A bridge club is an unlikely focus for the Pattaya authorities. Source: Wikimedia
Around 32 foreign bridge players have been detained on Thailand’s gulf coast during a gambling crackdown.
More than 50 Thai police officers and army volunteers reportedly raided the expat gathering in a rented apartment above a bar in Pattaya.
The group had only been playing for points rather than money but 32 foreigners were still arrested for gambling, announced Pattaya police superintendent Colonel Suthat Pumphanmuang.
An 84-year-old Dutch woman was among those detained.
The officer said police did not see money changing hands but computers, cards and a book of bridge results were seized as evidence. He said most of the players were in their 60s or older.
The president of the Contract Bridge League of Thailand, Chodchoy Sophonpanich, who is a civic activist and a member of Thailand’s most prominent banking family, went to Pattaya on Thursday to advise police that bridge was legally regarded as a sport rather than gambling.

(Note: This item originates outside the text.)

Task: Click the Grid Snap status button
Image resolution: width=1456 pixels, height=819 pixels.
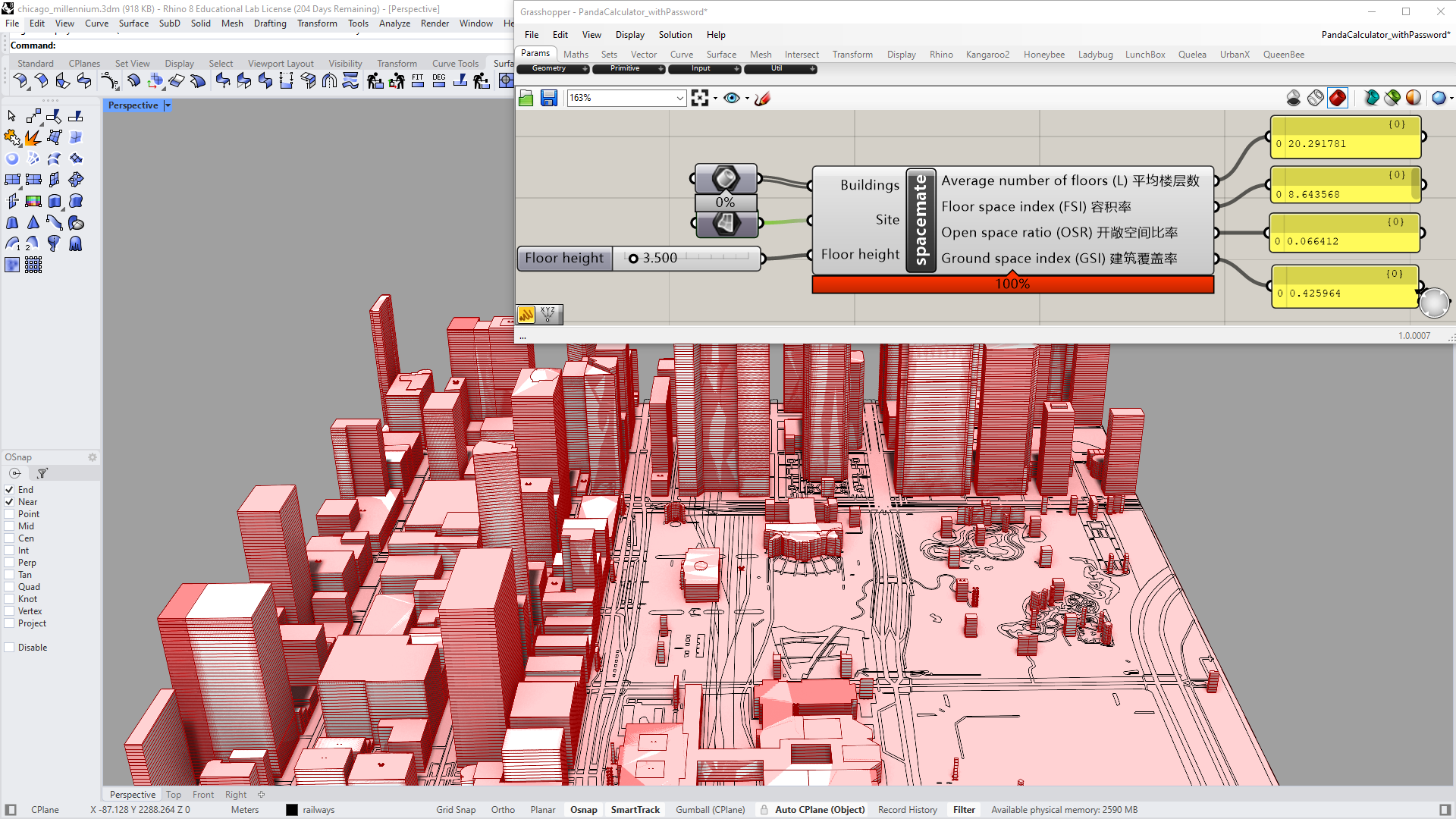Action: tap(456, 810)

All 12 UK nationals were freed after paying 5,000 baht (US$141) for bail after 12 hours behind bars after being accused of gambling, which is prohibited in Thailand.
Police said those arrested included 12 British nationals, three Norwegians, three Swedes, two Australians, a German, Dane, Canadian, New Zealander and Irish national. The other nationalities were not named.
A British Embassy spokesman said envoys were in contact with the police.
The Pattaya One newspaper reported that the group were arrested under a section of the 1935 Playing Cards Act, which stated that no one was allowed to possess more than 120 playing cards at a time.
The Jomtien and Pattaya Bridge Club announced on its website that it was temporarily closed “whilst we get a licence to have cards on the premises”.
The resort city of Pattaya is a popular destination for global criminals and is notorious for gambling and prostitution.
Since seizing power after a May 2014 coup, Prime Minister Prayut Chan-o-cha has vowed to reduce corruption and criminal networks, both foreign and domestic.
The public has been encouraged to report to the authorities alleged abuse or crimes.
Thailand’s junta has clearly added elderly western bridge players to the list of sinners.
“Police know that bridge is a sport because a similar case happened before, but this time it was military and district officials who initiated the raid and they probably didn’t know,” said Chaiyut Assanaiyarat, the bridge league’s manager.